Grindcore was that sound, and the appropriately named Earache Records was its epicenter. Napalm Death and Carcass were the kick in the ass that metal needed, including turbo-charged blast beats that counteracted the growing apathy from the old guard. But Streetcleaner by Godflesh was more than an antidote. These two guys from Birmingham — two decades after the city’s same smokestacks belched Black Sabbath into being — started to make music that transcended metal as it was known at the time.

G. C. Green was previously in a band named after a Killing Joke song; Justin K. Broadrick spent time in Napalm Death as well as Head of David, a pioneering proto-industrial noise outfit. Their use of drum machines was polarizing. The fact that all of these things wouldn’t cause anyone in metal circles to blink today is a testament to how flawlessly Godflesh anticipated the future, even as far back as its debut.

And it was heavy. By God, was it ever heavy.

The band split up in 2002. During the time away, Green pretty much retired while Broadrick explored sounds that were either more organic (Jesu), more experimental (Greymachine), or more ambient (Final) than Godflesh. The two reunited in 2010 and four years after that released the comeback A World Lit Only by Fire.

And it was heavy. By God, was it ever heavy.

If this new beginning was a parallel excursion to the heralded debut, then it shouldn’t be a shock that the follow-up Post Self is a coextensive microcosm of the band’s latter material, which would branch off in different directions, not all of them metal. Actually most of them were even more at odds with metal, even as their own influence was helping to change the genre from within.

Green’s bass is reminiscent of the band’s past experiments with dub and other primarily electronic mediums. Imagine you’re on a street corner and you see a car at a red light… its windows are closed, but the music is cranked just a few notches louder than the stereo can manage. It’s a little muffled; it’s a lot distorted. Nothing even remotely trebly escapes into the ambient air. And that light stays red forever. And it’s Peter Hook playing that bass. (Well, maybe not that interesting, as Green himself will likely concede, but with the same rambunctiousness and energy and loud volume of the early Joy Division stuff).

If Green provides the throbbing heartbeat, Broadrick is the blood it pumps. His trademark monosyllabic grunts are like an additional percussive force just as prominent and pulverizing as the mechanized rhythms. However his guitar rarely falls into the familiar downtuned riffs that make up Godflesh’s most iconic material. Instead he strangles psychedelic spasms out of his instrument: minimalistic flourishes that never overwhelm the sparse, dense, compressed roughage.

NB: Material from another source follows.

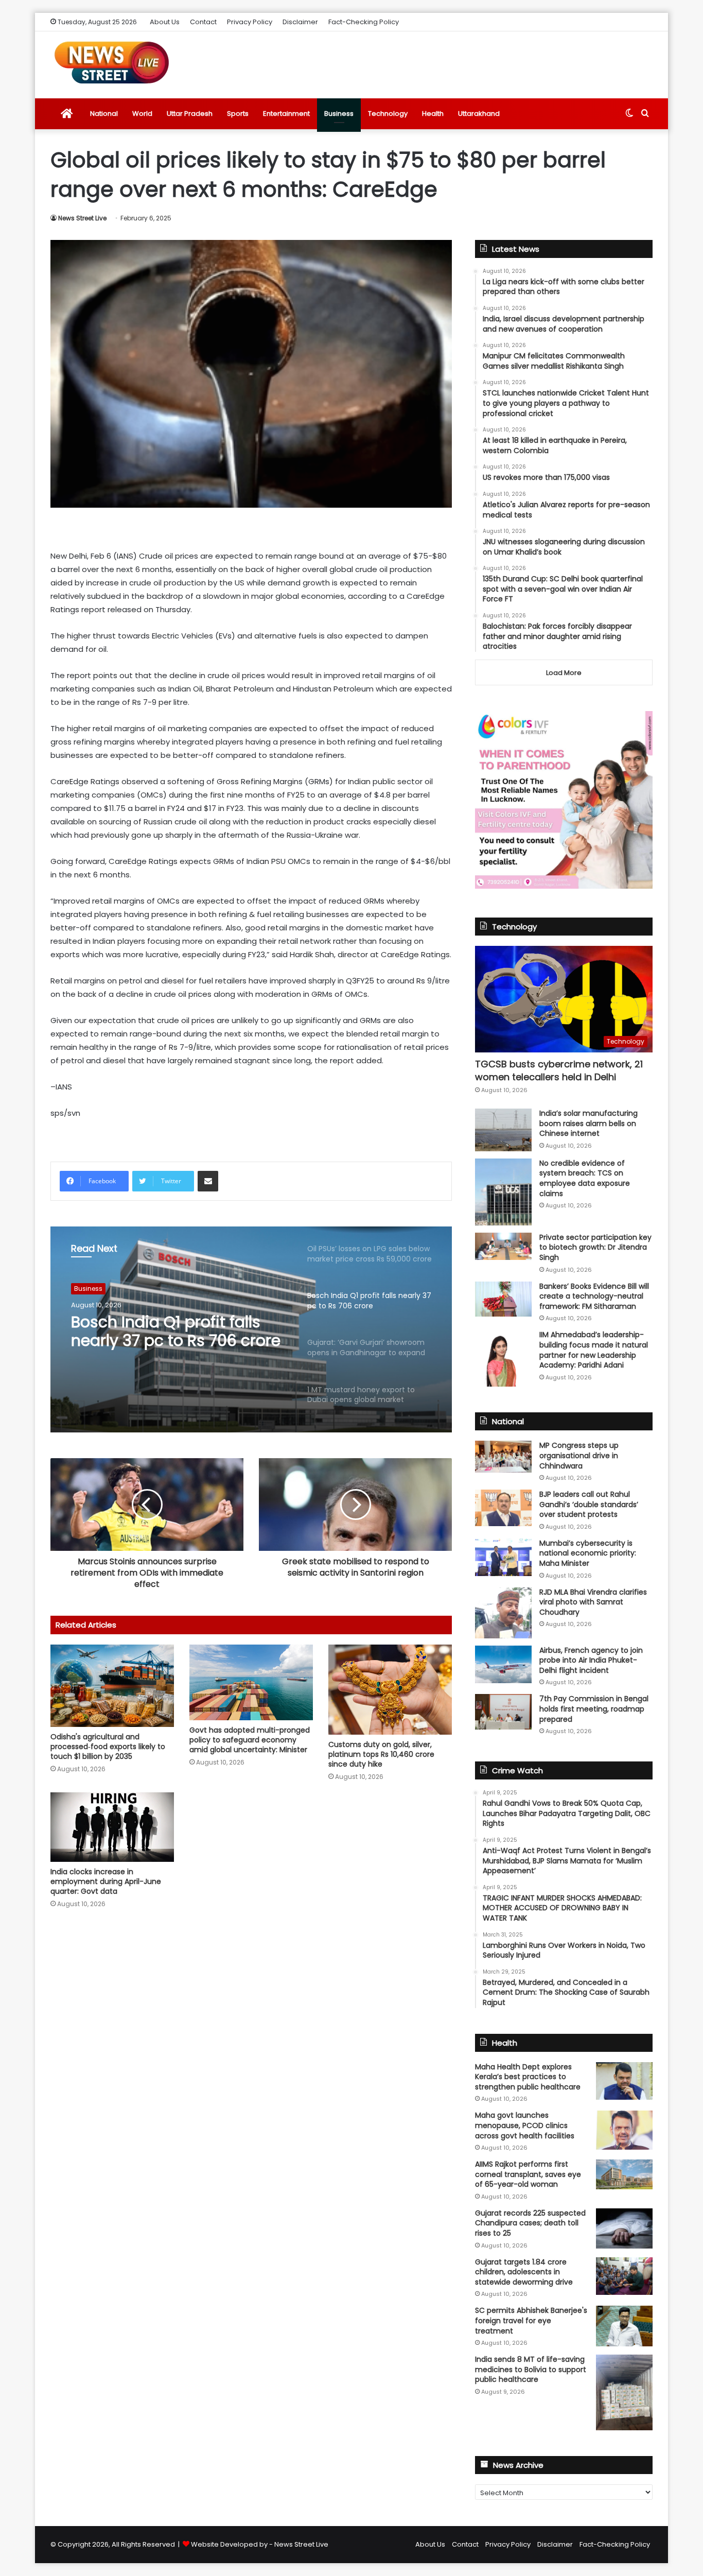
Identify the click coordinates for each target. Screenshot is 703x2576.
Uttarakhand (479, 113)
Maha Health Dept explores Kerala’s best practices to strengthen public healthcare (528, 2077)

The galloping title track embodies the classic Godflesh sound more than anything else on the album, which may be why it is the first song, quickly over with. Once that gets out of the way things quickly go into somewhat uncharted territory. “Parasite” is the discomfort of Big Black set to a Helmet-like march; “Mortality Sorrow” seems like the darker sister-track to “My Name is Norman Bates” by 1980s synthpop purveyors Landscape (check out the creepy low-budget, low-fi early MTV-era video on YouTube); “The Cyclic End” is magnificent shoegaze without a hint of the blackened influence that has infiltrated the genre as of late. And it doesn’t need it, really.

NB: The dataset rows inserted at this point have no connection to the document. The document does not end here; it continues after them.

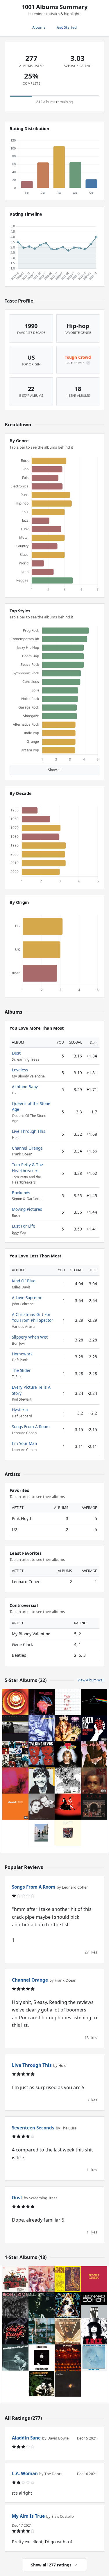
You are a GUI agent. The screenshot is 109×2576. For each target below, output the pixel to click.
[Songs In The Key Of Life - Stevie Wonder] (15, 1702)
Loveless (20, 1070)
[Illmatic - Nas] (94, 1780)
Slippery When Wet (30, 1337)
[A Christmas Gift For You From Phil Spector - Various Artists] (15, 2279)
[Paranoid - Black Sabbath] (41, 1702)
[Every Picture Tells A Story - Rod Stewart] (68, 2331)
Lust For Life (23, 1226)
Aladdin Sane (26, 2438)
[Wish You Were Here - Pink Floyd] (41, 1833)
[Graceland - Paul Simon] (68, 1833)
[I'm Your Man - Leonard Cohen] (94, 2305)
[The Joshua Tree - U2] (15, 1728)
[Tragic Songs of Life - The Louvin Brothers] (41, 2384)
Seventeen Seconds (33, 2128)
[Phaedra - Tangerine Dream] (94, 2357)
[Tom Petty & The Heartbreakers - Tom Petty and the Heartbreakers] (68, 1754)
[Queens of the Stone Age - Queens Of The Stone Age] (94, 1754)
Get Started (67, 27)
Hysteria (20, 1409)
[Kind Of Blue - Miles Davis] (41, 2305)
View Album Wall (91, 1680)
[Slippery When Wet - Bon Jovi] (15, 2305)
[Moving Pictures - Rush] (94, 1807)
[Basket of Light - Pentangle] (68, 2357)
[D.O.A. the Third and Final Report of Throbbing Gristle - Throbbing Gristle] (41, 2331)
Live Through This (28, 1131)
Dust (16, 1053)
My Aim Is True (28, 2516)
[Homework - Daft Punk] (15, 2331)
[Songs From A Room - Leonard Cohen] (41, 2357)
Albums (38, 27)
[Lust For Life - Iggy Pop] (41, 1780)
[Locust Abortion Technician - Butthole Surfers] (41, 2279)
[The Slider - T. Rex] (94, 2331)
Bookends (21, 1192)
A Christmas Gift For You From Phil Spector (32, 1317)
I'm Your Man (24, 1443)
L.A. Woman (25, 2473)
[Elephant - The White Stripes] (68, 1807)
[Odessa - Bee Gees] (94, 2279)
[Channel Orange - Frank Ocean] (15, 1807)
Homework (22, 1354)
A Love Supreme (27, 1297)
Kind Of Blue (23, 1281)
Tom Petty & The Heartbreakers (27, 1167)
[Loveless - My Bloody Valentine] (15, 1780)
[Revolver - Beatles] (68, 1780)
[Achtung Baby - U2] (15, 1754)
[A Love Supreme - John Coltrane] (15, 2357)
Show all (54, 769)
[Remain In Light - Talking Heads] (41, 1754)
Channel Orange (27, 1148)
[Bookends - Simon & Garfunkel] (41, 1807)
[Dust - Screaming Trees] (41, 1728)
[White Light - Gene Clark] (68, 2384)
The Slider (21, 1370)
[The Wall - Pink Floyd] (68, 1702)
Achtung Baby (25, 1086)
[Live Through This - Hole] (68, 1728)
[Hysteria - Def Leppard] (68, 2305)
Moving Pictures (27, 1209)
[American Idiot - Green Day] (94, 1728)
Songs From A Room (31, 1426)
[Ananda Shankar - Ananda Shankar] (68, 2279)
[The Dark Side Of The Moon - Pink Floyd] (94, 1702)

Despite the outward rejection of metallic tropes, Post Self is a solid entry into the Godflesh cannon. The melodrama of “Pre Self” that mimics classic Goth, the grinding intensity of “Mirror of Finite Light,” the way “In Your Shadow” is Laibach if they were a post-punk band, and the way ethereal album closer “The Infinite End” — these all make you feel like you’re burning in water, drowning in flame. It shows that the Godflesh doesn’t need metal to be heavy.

But by God, is it ever heavy.

— Brian O’Neill

Post Self releases on November 17th via Avalanche Recordings.